___ Input data

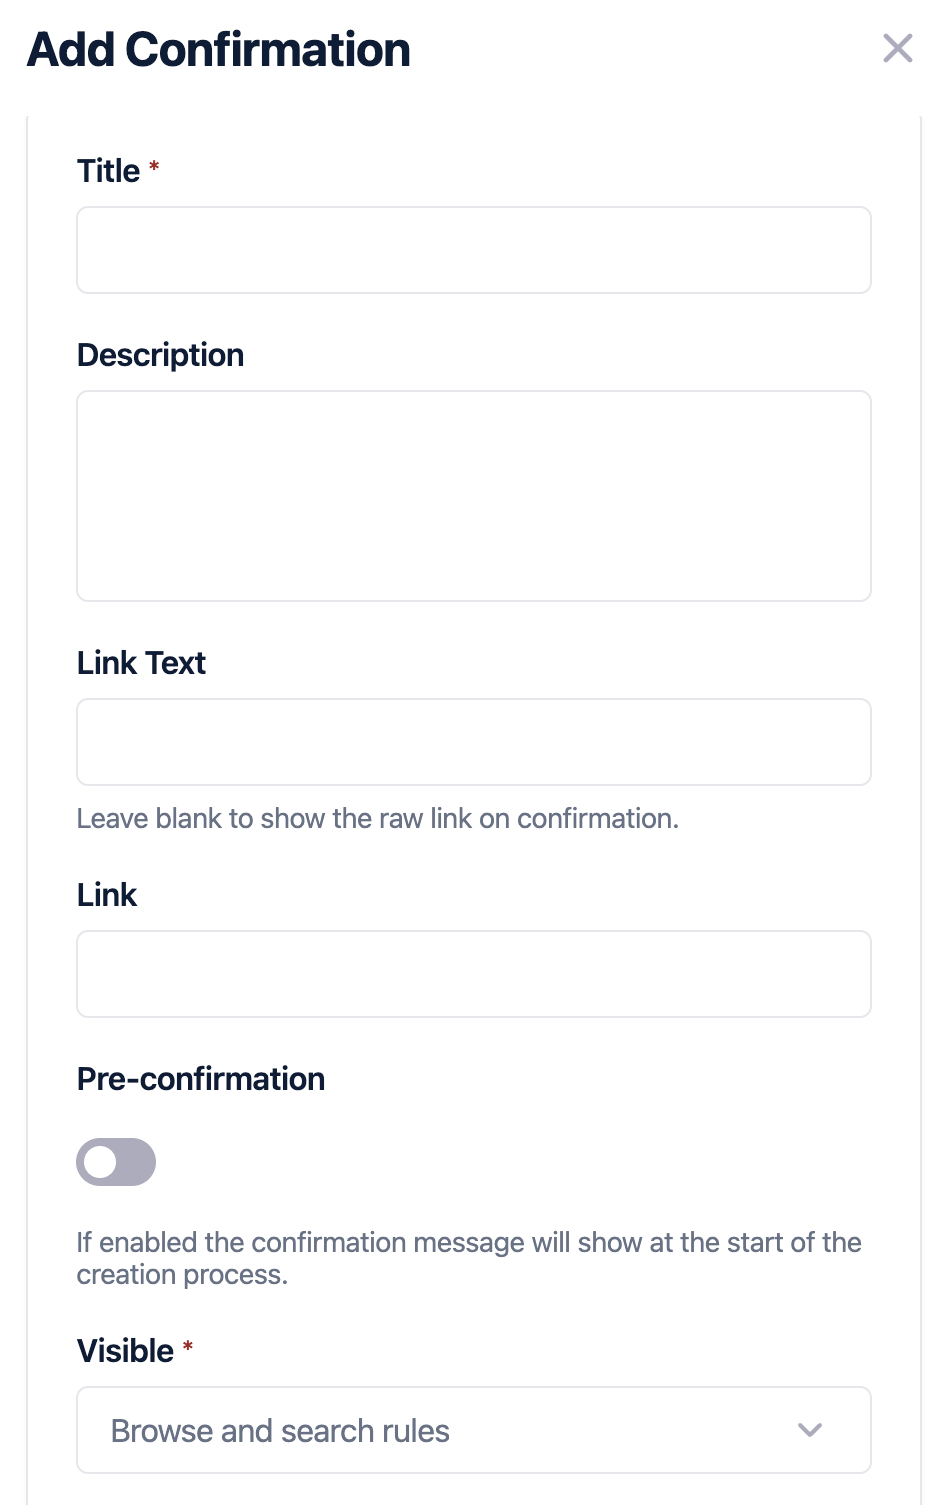
Task: Focus the Title input field
Action: click(x=474, y=250)
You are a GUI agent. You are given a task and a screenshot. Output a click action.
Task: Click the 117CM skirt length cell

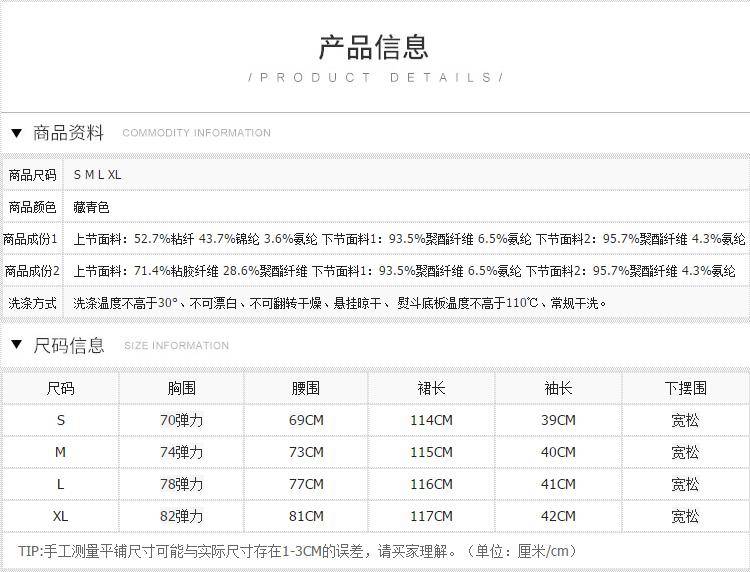point(431,516)
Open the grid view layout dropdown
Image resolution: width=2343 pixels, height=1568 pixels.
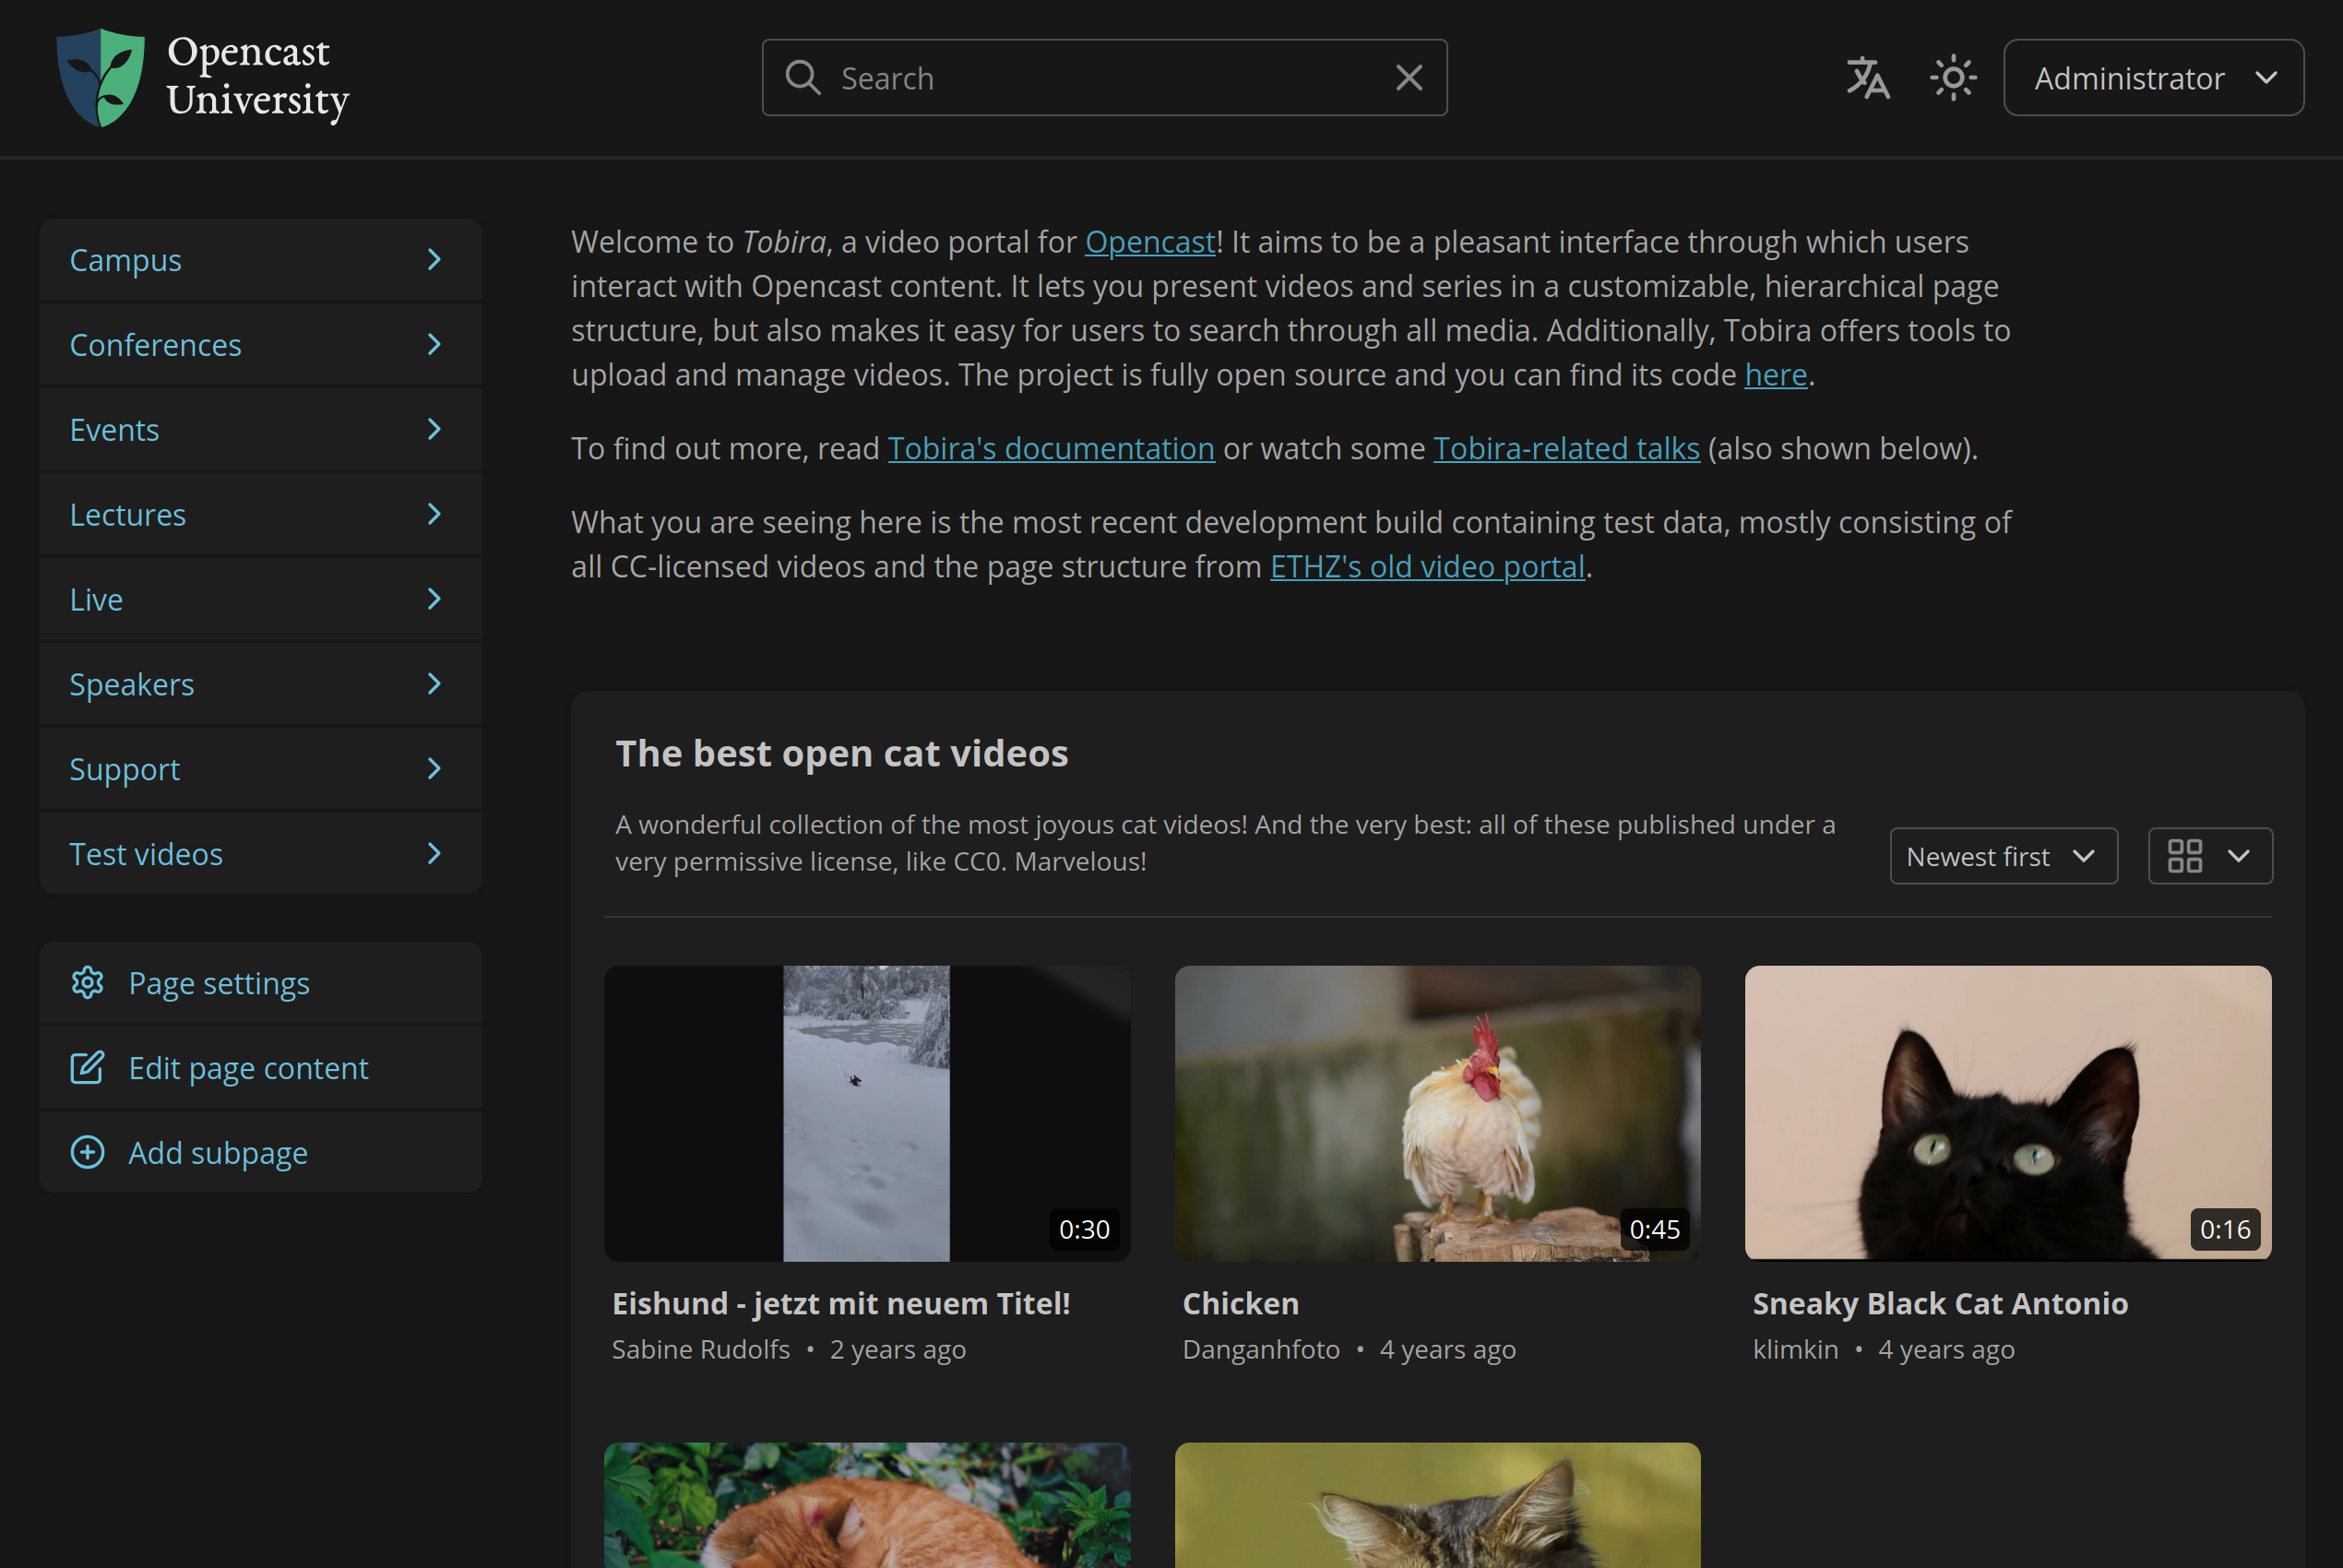pos(2209,856)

______

#### Written task:
Can you copy out every one of the entries above verbatim, leaving the pictures out?

#### Reply to the exercise:
Task: Focus the Title input field
Action: click(x=474, y=250)
You are a GUI agent. You are given a task and a screenshot. Output a click action.
Task: Click the 117CM skirt length cell

point(431,516)
Open the grid view layout dropdown
Image resolution: width=2343 pixels, height=1568 pixels.
pos(2209,856)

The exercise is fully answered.